Nasıl gideriz diye sorarsanız, yukarı satırlarda bahsettiğim
gibi Isparta’ya her gün uçak var. Oraya ve Burdur’a hemen hemen eşit uzaklıkta
buluyor Ağlasun. Sagalassos da oradan yaklaşık 7 km mesafede.

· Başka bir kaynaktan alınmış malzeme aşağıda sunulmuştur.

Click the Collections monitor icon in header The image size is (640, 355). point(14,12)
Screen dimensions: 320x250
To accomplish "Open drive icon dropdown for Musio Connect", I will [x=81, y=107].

Manzaralı,
virajlı ve yükseldikçe bulutlara karışan harika bir yol ile ulaşıyorsunuz sit
alanına. Çok kolay!
Nerede kalalım derseniz, Ağlasun’da geçtiğimiz yıl açılan
harika bir otel var. Sagalassos Lodge! Böyle ana akım turizmin dışında, dağın
kıyısına, böyle büyük bir yatırımı kim yapar demeyin? Yapan cesur yürekler var!
İşte o sıradışı insanlar değil mi zaten gittikleri bölgelere katma değer
katanlar? Sabah uyanıp vadiye inmiş bulutları seyretmek, çevreyi dağ bisikleti
ile dolaşmak, köylerden toplanan sütlerle hazırlanmış yerel peynirleri tatmak,
soğuk zamanlarda kapalı yüzme havuzunda dışarıdaki ağaçları seyrederek yüzmek,
gevşemek, yaz sıcağında da açık havuzda kuş sesleriyle kafa dinlemek
isterseniz, burası ideal! Gidin iki üç gün kendinize bu hediyeyi verin. Bana
dua edersiniz!
Dedim ya, dünya güzel ama Türkiyemiz daha da güzel!